Bunlar dışında hayâl, insanın bilimsel ve felsefi araçlarla kavramsallaştıramadığı tabiatı, bütünlüğü içinde kavramasına imkân sağlamaktadır. Bir başka ilginç nokta İbn Arabî’nin hayâl ile kalp arasında kurduğu ilişkidir. Ona göre bir yönden varlığın, bir yönden de insanın zahirine eşittir. Kalp ise insanın bâtını ve Hakk’ın insan ile ilişki kurduğu yerdir (O, mümin kulunun kalbine sığar…). Zâhir ve bâtın ise bütünüyle bağımsız değildir. Zâhir (hayâl), bâtına ulaşmak için köprüdür. Kalp ise bâtına, ancak zâhirin aracılığı ile ulaşır. İşte hayâlin tasavvufî marifet açısından önemi bu noktadadır. (Ebû Zeyd’den aktaran Çakmaklıoğlu)
Misal âlemi (hayâl âlemi), bir ara alan olarak gayb ile şehadet âleminin; ya da ruh ile maddi alemin arasında her ikisinin de özelliklerini taşıyan bir âlem olduğu ve bir anlamda her ikisinin cem edilmiş hâli olduğu için, İbn Arabî’ye göre en mükemmel âlemdir.
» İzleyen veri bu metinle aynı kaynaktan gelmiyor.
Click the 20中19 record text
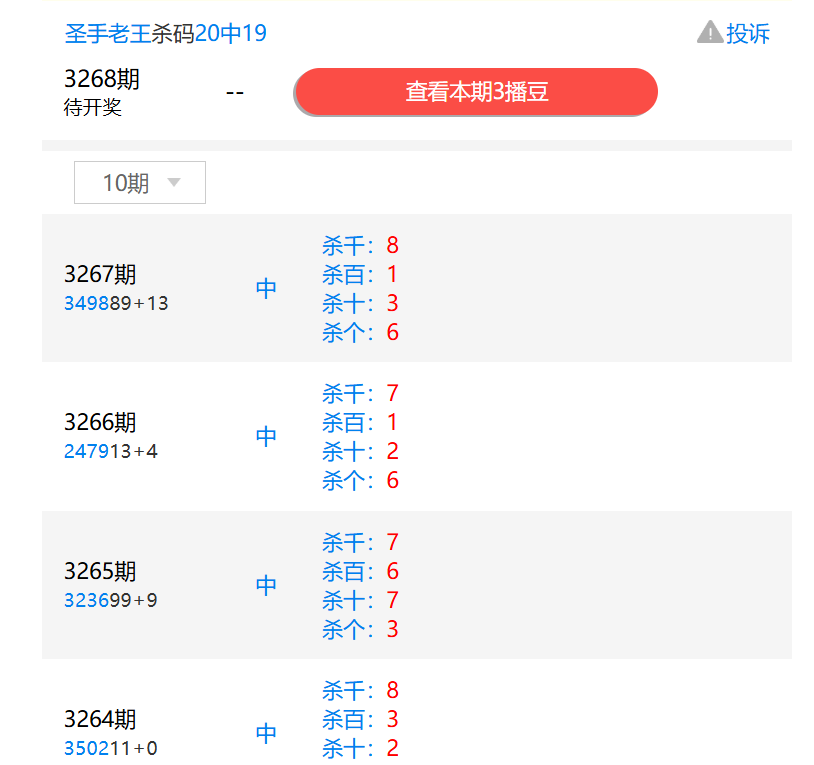The width and height of the screenshot is (814, 765). coord(230,33)
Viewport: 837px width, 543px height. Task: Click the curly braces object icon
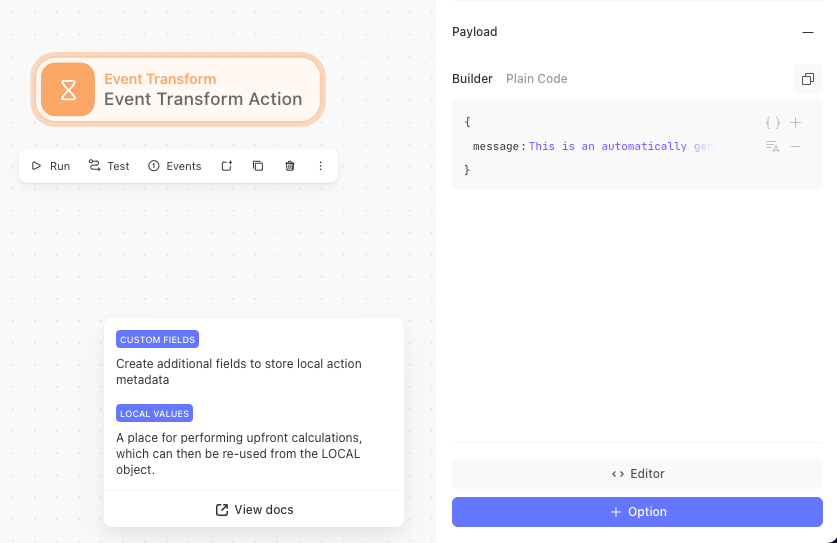[772, 123]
Dini açıdan rüyalara verilen önem, rüyaların çeşitli kategorilere ayrılarak anlaşılmasına sebep olur. İbn Arabî de rüyaların bir kısmını “ilâhi müjde olarak” rüya olarak adlandırır. Bu rüya hakikatle kurulan doğrudan bir ilişki gibidir ve yanılma içermez. Hz. Peygamber’in sadık rüya adını verdiği bu tür bir rüyadır ve kimi hadislerde peygamberlik cüzünün “kırk dörtte biri” olarak tanımlanır. İbn Arabî’ye göre bu tür bir rüya Allah tarafından görevlendirilmiş Rûh adlı bir melek vasıtasıyla görülür. Rüya ile görevli melek Allah’ın izni ve dilediği kadarıyla bu kişinin hayâline “ayrık hayâl”den sûretler aktarır. Bu tür bir rüya dışında duyu organlarının hayâl hazinesine yönelmesi sonucu oluşan rüya ile şeytandan gelen rüyalar da İbn Arabî’nin tanımladıklarıdır.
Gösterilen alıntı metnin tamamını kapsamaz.